Would I object if cities in Jharkhand were named after the great
freedom fighter Birsa Munda. Is it not redundant to name streets and
hospitals after Rajiv and Sanjay Gandhi? Why not a few streets after
Jaipal Singh in Delhi?
This surplus, this redundancy of naming carries the one-sidedness of
history. It is like the old Delhi joke that you can move from one end
to another by following streets all virtually named after the Gandhi
family. If roads mark territoriality, renaming becomes a legitimate
act of politics. I am not entering into the aesthetics but there is a
sense of the serious in addition to that a sense of the comic, a
reminder to the powerful that the joke could be on you, that today's
dismissive cartoon may be tomorrow's monument.
In fact, it is at the level of the comic that responses might be more
interesting. They also convey a different understanding of the fait
accompli of politics. I remember someone telling me, "I love Mumbai
but it is Bombay I like living in." The danger is when names become a
harbinger of exclusions, of programmes, of erasures. Renaming cannot
be a harbinger to ostracism and ethnic cleansing. I am not suggesting
this is the case but politics is the battle of the long run. Mayawati
realises that Keynes did not understand politicians.

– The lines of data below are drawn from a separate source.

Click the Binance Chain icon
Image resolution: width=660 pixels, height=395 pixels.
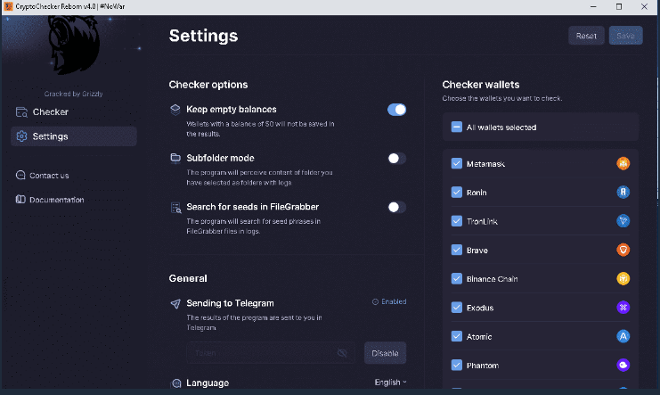tap(623, 279)
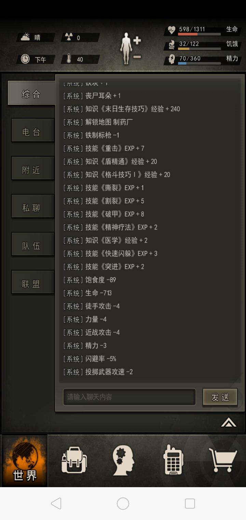Tap the sunny weather icon
246x520 pixels.
[x=25, y=37]
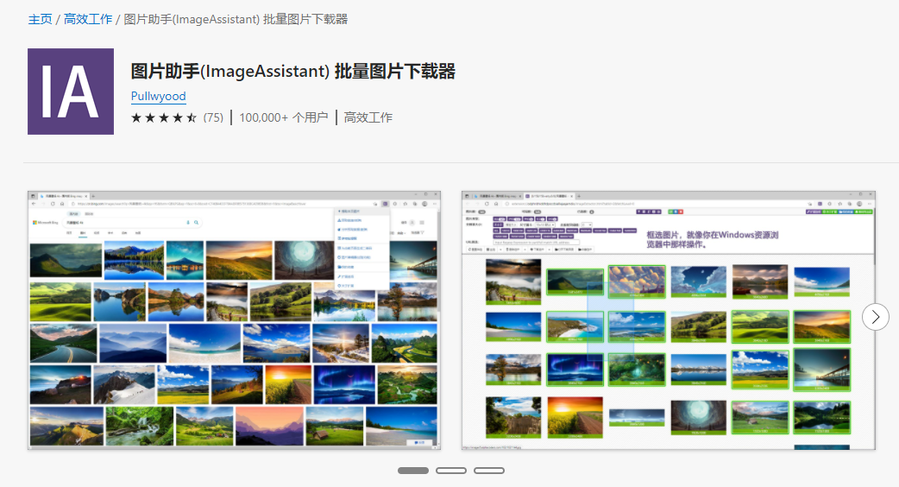Click the 图片助手(ImageAssistant) 批量图片下载器 title
Viewport: 899px width, 487px height.
(292, 71)

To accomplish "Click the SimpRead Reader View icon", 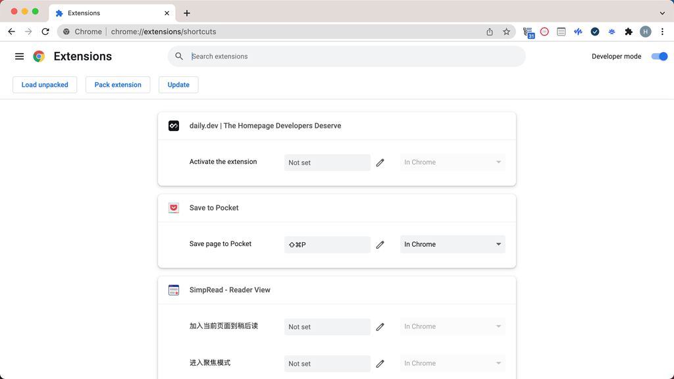I will tap(172, 290).
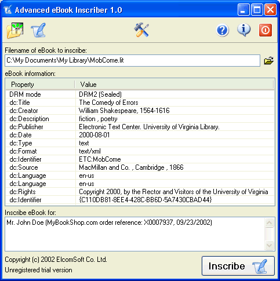Click scroll down arrow in inscription box
Viewport: 280px width, 281px height.
pos(269,245)
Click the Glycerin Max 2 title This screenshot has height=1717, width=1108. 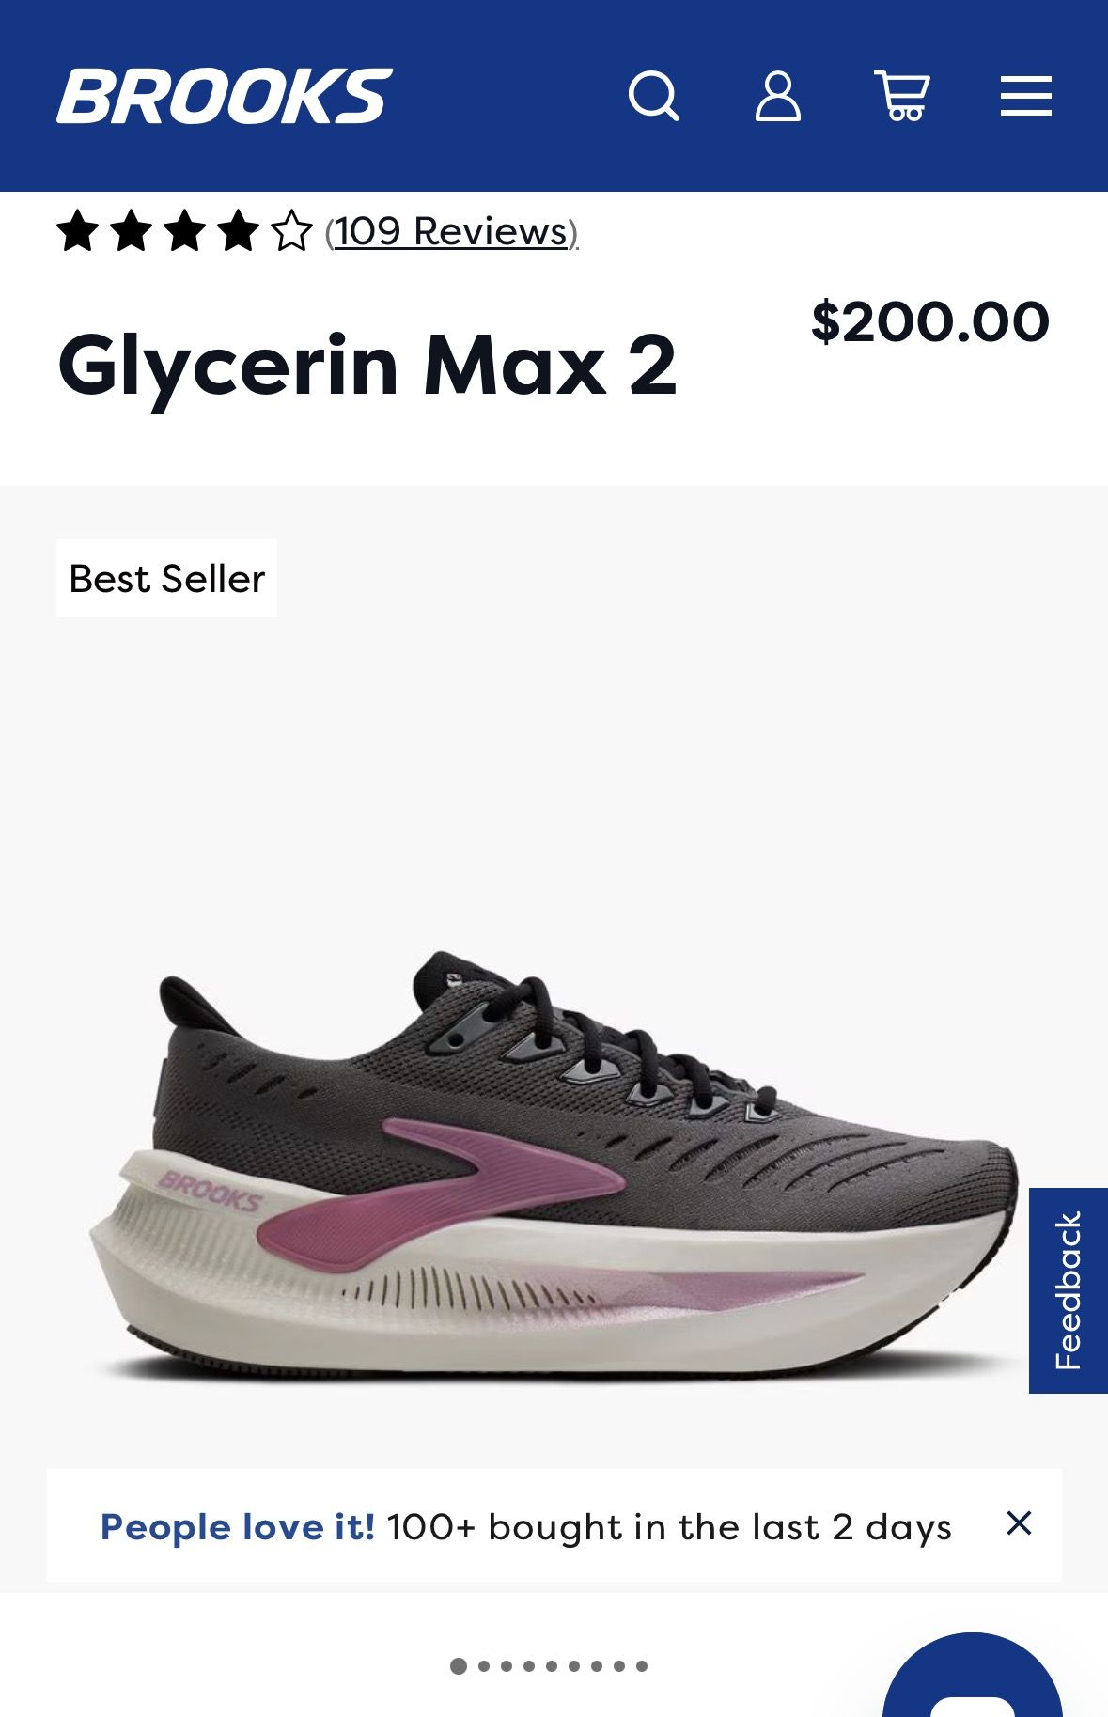click(x=367, y=367)
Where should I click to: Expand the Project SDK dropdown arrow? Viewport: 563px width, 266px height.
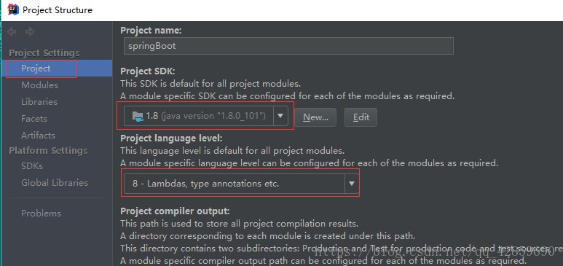pyautogui.click(x=281, y=117)
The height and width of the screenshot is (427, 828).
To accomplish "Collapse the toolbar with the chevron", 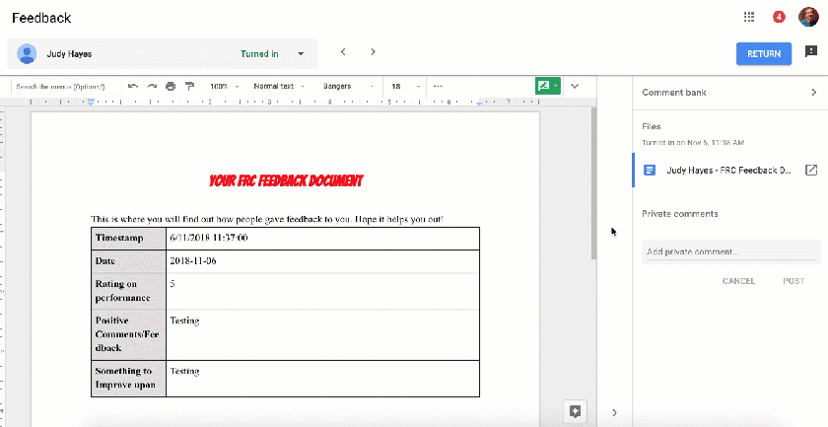I will (575, 87).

In the long run
ordinary people might be dead, politicians live on as street signs,
monuments and statues.
Recently, Gorbachev reacted strongly to the attempts to vandalise or
destroy Stalin's statues. He said it perpetuated Stalin who was master
of rewriting histories. What we need is a more affable understanding
of history and memory. We have to stop treating history as a prize and
realise it is not objective. Memory can be many layered and eventually
indifferent to all. In Delhi, there is a location close to the
university, where British statues lie dumped together. Imagine a
future time where the statues of Nehrus, Gandhis and Mayawatis lie
together the same way. Only stray dogs and the homeless scavenge
hopefully among the ruins of history.